On the back of Nest, the leading smart home player, it was widely thought that Thread, by way of the Thread Group, would be pushed as the leading smart home protocol – and make its way to the mainstream through the Nest ecosystem.
But as Nest’s ongoing problems have proven, the company hasn’t managed to bring such a platform to market. Similarly, the momentum in the Thread Group, from the outside at least, seems to have stalled, and if rumors that Nest is considering alternative protocols instead of Thread persist, then it seems like Thread’s dead (baby).
Previous work between the ZigBee Alliance and the Thread Group suggested that some sort of consolidation was in the works, with ZigBee providing the application library that Thread is natively missing. Thread’s IPv6 compatibility is certainly an advantage for some developers, but while the certification process has officially begun, we can’t help but notice that the wind has been taken out of Thread’s sails.

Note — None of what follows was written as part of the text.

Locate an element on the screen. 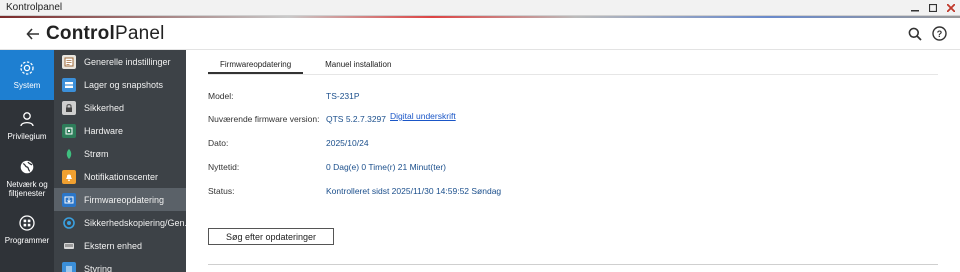 This screenshot has width=960, height=272. menu-item-hardware: Hardware is located at coordinates (120, 130).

As for RIoT’s conversation with Links, we learned that the CEO is focused on positioning GreenPeak as a purveyor of low-power RF, with ZigBee, 802.15.4 and Bluetooth all on the table for GreenPeak customers. However, Links is still bothered by the fragmentation in the market, noting that it is subject to the whim of the higher powers – with Apple (iOS), Google (Android, Brillo, Weave), Intel (Open Connectivity Forum and IoTivity) and Qualcomm (the AllSeen Alliance’s AllJoyn framework) the most influential players in this space, simply due to their scale.
Noting that there is lots of posturing in the market, GreenPeak’s push to becoming protocol agnostic is being made on the back of its solid reputation as a chip designer. Links noted that there was a certain amount of hubris present in the actions of the bigger guys, who thought it would be a simple task to reinvent the wheel of low-power networking.
In Links’ opinion, Apple remains too phone-centric to break into the smart home anytime soon. As for Google-Nest, the CEO said that the decision to be IP-native while being app-layer agnostic was odd, and that the app-layer was the more important part required to tie everything together. He also said that 802.15.4 was notably absent from Qualcomm’s portfolio.
Firmly believing that there won’t be a single solution to all of the smart home’s problems, Links and GreenPeak envision a future comprised of combination devices – which may well use BLE to connect to external networks (likely via smartphones) but rely on ZigBee or 802.15.4 to handle the low-power messaging that keeps the smart home’s IoT devices ticking over.
Planning on remaining network-layer agnostic, Links said that GreenPeak is relying on its expertise in selling capable chips, and that many of its customers have expressed a preference for GreenPeak due to distrust of the agendas of the larger players. It’s certainly possible that those who drank the Thread Kool-Aid with abandon may come to regret their decision in the coming year.